For retirees, finding a pairing of stability and maximum income is a tall order. Since the two are not available through one single outlet, a diversified mix of investments that spans asset types is the way to go. Stocks should certainly be added to the list.
While dividend yields from stocks tend to be lower than what can be fetched elsewhere, owning a slice of a company can add some oft-overlooked side benefits: potential share price appreciation and dividend increases, both of which can help fight the insidious effects of inflation. Three stocks our Foolish contributors think are good candidates are Texas Roadhouse (TXRH -1.35%), AVX (AVX), and Realty Income (O -1.59%).
A slow-and-steady restaurant chain with upward potential
Nicholas Rossolillo (Texas Roadhouse): Stability isn't exactly a hallmark of the restaurant industry. Rather, cutthroat competition, thin profit margins, and, as of the last few years, declining foot traffic due to industry overexpansion give a more apt description. That's not the case for Texas Roadhouse.
The casual steakhouse chain has been bucking the trend by focusing on underserved suburban America, offering big portions at a reasonable price, and taking a more measured approach to expansion (opening "only" about 5% net new locations each year) compared to its peers. The fun-loving Lone Star State-themed chain has also been winning the foot traffic battle, posting mid-single-digit comparable sales at existing stores for years even while the average U.S. restaurant has been languishing. That trend continued in the just-reported second quarter of 2019 with a 4.7% increase in comps at company-owned locations and a 4.3% increase at franchises.

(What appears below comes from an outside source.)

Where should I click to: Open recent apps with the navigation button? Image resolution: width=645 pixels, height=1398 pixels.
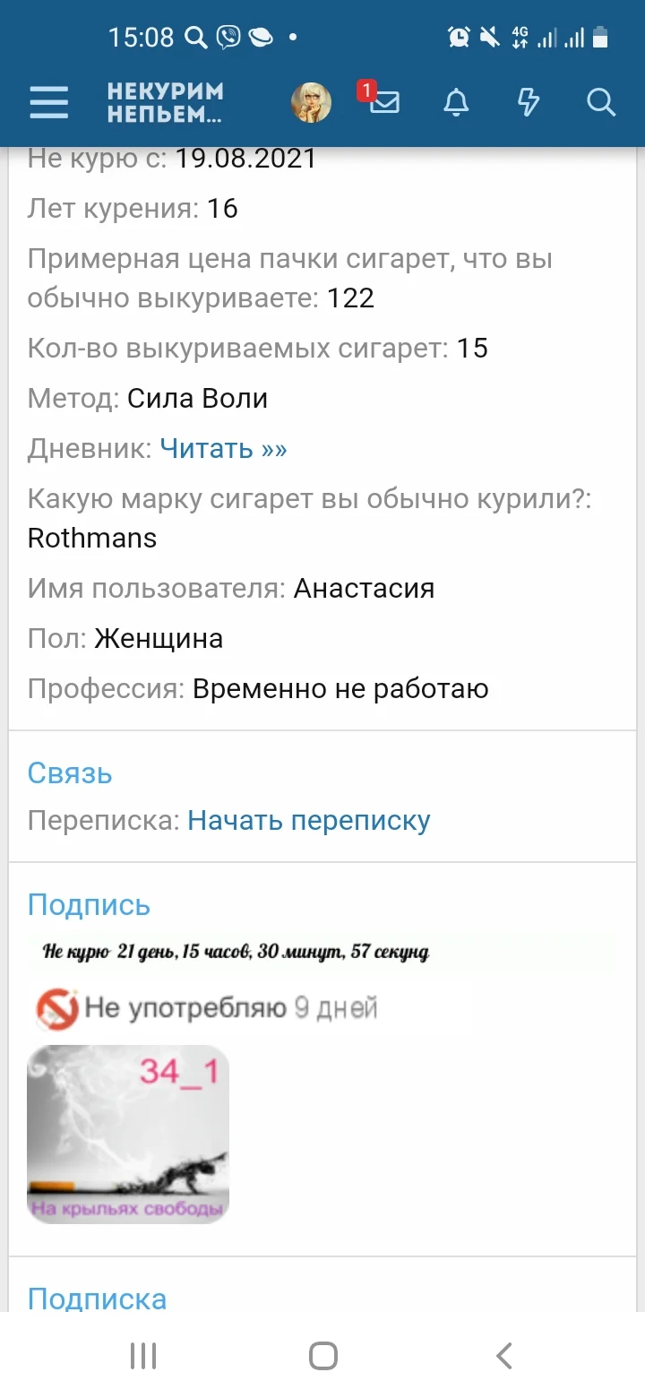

Granted, higher wages across many states have been keeping profits bottled up as of late, but with sales continuing to rise in the high single digits to low double digits, management should be able to turn things around. It put its money where its mouth is and launched a $250 million share-repurchase program and promptly used up nearly half of that during the second quarter of 2019 alone. Paired with a 2.1% annual dividend yield, it all adds up to a solid pick within the restaurant space.
The most important attribute, though, is the dividend increase. As Roadhouse continues to manage profitable expansion, it has been quick to increase its payout. The dividend was initiated at $0.08 a share back in 2011 but now sits at $0.30 per share every quarter. Free cash flow (basic profits from which dividends are paid) has nearly doubled the last three years alone, giving ample room for the steakhouse to keep opening new locations and keep the paychecks rolling. With a decent current yield and a good chance for it to move even higher, Texas Roadhouse looks like a great addition to retiree portfolios.
The most dependable dividend payer you've never heard of
Anders Bylund (AVX Corporation): This maker of electronic components offers a generous 2.9% dividend yield today, paid up entirely through free cash flows. In fact, AVX supported its dividend checks with just 75% of its cash flows over the last four quarters, leaving it comfortable room for dividend boosts.
As an integrated part of the massive Kyocera conglomeration, AVX comes with a squeaky-clean balance sheet. The company held more than $780 million of cash equivalents and zero debt as of the end of June. It's been more than a decade since AVX last carried any long-term debt at all.
Furthermore, AVX has managed to deliver 46% revenue growth over the last three years even though its chief clients include car companies and electronics specialists operating in China. Steady revenue growth is an impressive feat, given the unstable nature of trade relations between China and America. AVX CEO John Jarvis expects revenue growth to accelerate in the second half of 2019 as the international trade tension inches toward some sort of resolution.
So AVX gives you a solid dividend with room for growth, supported by a resilient business model and an immaculate balance sheet. What's not to love?
A dividend growth stock that pays you every month
Neha Chamaria (Realty Income): Realty Income yields a decent 3.9%, but that's not the only thing about the stock that should attract a retiree. As a real estate investment trust (REIT), Realty Income is required to pass 90% or more of its taxable income to shareholders in the form of dividends. What that has meant for shareholders so far is 86 consecutive quarters of dividend increases at a compound annual growth rate of 4.6%. Moreover, the company pays a dividend every month and, in fact, has done so for 50 years now. Those dividends, when reinvested, have meant manifold returns for patient investors.
So what's behind Realty Income's strong dividend streak? As a REIT, the company purchases real estate and leases it out under long-term agreements. Realty Income currently owns more than 5,000 commercial properties rented out to nearly 260 tenants. Realty Income primarily deals in retail, but the majority of its tenants offer nondiscretionary goods and services, such as dollar stores, convenience stores, and drugstores. That offers predictability in cash flows and, therefore, in dividends.
Realty Income has consistently maintained occupancy levels above 98%, and most of its leases are for 10 to 20 years. That reflects the company's strong portfolio, which should help it continue to churn out strong earnings and dividends that retirees can bank on.